Selain itu, pada pekan lalu, AS dan Tiongkok menandatangani kesepakatan kerja sama stabilitas keuangan. Kesepakatan ini ditandatangani dalam pertemuan kelompok kerja keuangan AS-Tiongkok yang berlangsung pada 15-16 Agustus. Kedua negara menunjuk perwakilan untuk menangani kemungkinan “peristiwa tekanan keuangan” di masa depan. Departemen Keuangan AS menyatakan bahwa kedua pihak sepakat untuk saling berbagi informasi selama masa krisis guna mengurangi ketidakpastian.

Pertemuan ini merupakan pertemuan kelima dari kelompok kerja tersebut sejak dibentuk setelah kunjungan Menteri Keuangan AS Janet Yellen ke Tiongkok tahun lalu. Pertemuan tersebut dipimpin oleh Asisten Menteri Keuangan AS Brent Neiman dan Deputi Gubernur Bank Rakyat Tiongkok Xuan chang neng.

Departemen Keuangan AS mengatakan dalam sebuah pernyataan pada Senin bahwa kedua belah pihak bertukar surat “untuk mendukung koordinasi selama masa tekanan keuangan guna meningkatkan pertukaran informasi yang tepat dan mengurangi konflik antara Departemen Keuangan dan Bank Rakyat Tiongkok mengenai manajemen krisis, pemulihan, dan kerangka resolusi.”
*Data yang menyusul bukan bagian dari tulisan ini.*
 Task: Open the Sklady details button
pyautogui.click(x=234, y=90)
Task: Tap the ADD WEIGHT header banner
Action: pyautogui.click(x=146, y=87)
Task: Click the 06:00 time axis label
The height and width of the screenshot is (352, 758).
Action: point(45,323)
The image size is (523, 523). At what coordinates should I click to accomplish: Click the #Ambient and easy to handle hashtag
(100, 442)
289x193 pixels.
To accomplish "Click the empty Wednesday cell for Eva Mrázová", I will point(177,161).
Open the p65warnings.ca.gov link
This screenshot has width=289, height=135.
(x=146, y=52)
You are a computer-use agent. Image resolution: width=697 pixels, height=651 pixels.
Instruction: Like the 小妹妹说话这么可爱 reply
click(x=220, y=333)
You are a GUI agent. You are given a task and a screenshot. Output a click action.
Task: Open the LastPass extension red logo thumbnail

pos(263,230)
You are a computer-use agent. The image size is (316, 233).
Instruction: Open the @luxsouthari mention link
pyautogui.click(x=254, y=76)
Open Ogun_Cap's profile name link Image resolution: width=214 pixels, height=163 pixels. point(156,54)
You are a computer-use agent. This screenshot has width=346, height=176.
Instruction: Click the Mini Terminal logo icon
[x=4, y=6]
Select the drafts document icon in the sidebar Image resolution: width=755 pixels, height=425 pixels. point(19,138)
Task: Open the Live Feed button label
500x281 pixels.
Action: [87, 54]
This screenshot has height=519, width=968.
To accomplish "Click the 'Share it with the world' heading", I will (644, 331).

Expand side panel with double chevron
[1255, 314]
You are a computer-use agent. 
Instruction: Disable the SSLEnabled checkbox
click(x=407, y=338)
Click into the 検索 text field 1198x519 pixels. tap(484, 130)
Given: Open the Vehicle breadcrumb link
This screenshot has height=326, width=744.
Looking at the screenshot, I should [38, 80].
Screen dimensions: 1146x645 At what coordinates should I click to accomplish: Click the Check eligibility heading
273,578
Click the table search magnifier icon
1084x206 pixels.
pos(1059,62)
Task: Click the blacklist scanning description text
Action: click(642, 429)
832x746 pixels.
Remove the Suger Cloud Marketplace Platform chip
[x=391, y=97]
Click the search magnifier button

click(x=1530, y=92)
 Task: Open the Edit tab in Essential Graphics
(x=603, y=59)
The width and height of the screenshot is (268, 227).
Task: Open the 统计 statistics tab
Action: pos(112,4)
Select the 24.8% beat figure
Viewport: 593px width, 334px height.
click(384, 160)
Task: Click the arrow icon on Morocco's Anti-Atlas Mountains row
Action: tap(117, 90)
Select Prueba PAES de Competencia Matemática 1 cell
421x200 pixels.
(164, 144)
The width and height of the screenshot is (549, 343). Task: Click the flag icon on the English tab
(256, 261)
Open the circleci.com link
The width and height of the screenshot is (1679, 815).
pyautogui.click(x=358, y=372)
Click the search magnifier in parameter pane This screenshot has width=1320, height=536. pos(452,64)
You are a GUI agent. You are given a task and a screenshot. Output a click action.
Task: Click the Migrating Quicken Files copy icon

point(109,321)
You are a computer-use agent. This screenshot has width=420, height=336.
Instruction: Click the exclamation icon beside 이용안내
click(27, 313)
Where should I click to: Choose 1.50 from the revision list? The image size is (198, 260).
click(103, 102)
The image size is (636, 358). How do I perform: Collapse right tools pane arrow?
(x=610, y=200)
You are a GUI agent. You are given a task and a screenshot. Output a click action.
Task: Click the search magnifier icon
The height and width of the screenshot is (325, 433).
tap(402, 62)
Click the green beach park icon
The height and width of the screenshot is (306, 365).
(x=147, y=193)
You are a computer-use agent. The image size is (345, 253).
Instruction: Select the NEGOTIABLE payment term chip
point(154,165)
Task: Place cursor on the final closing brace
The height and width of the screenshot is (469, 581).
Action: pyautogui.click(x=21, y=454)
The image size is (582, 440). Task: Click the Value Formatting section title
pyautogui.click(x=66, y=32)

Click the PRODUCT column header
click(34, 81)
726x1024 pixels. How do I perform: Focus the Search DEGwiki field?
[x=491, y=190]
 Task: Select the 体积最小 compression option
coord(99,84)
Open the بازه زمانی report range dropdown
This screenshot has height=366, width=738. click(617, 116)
“Pertukaran kontak penting dimaksudkan untuk memudahkan koordinasi dengan cepat jika terjadi tekanan keuangan atau masalah ketahanan operasional,” kata pengumuman itu. Pengarahan AS juga mengatakan bahwa “para pejabat AS juga mengemukakan hal-hal yang menimbulkan ketidaksepakatan selama pembicaraan,” tanpa menjelaskan lebih lanjut. (Jhon)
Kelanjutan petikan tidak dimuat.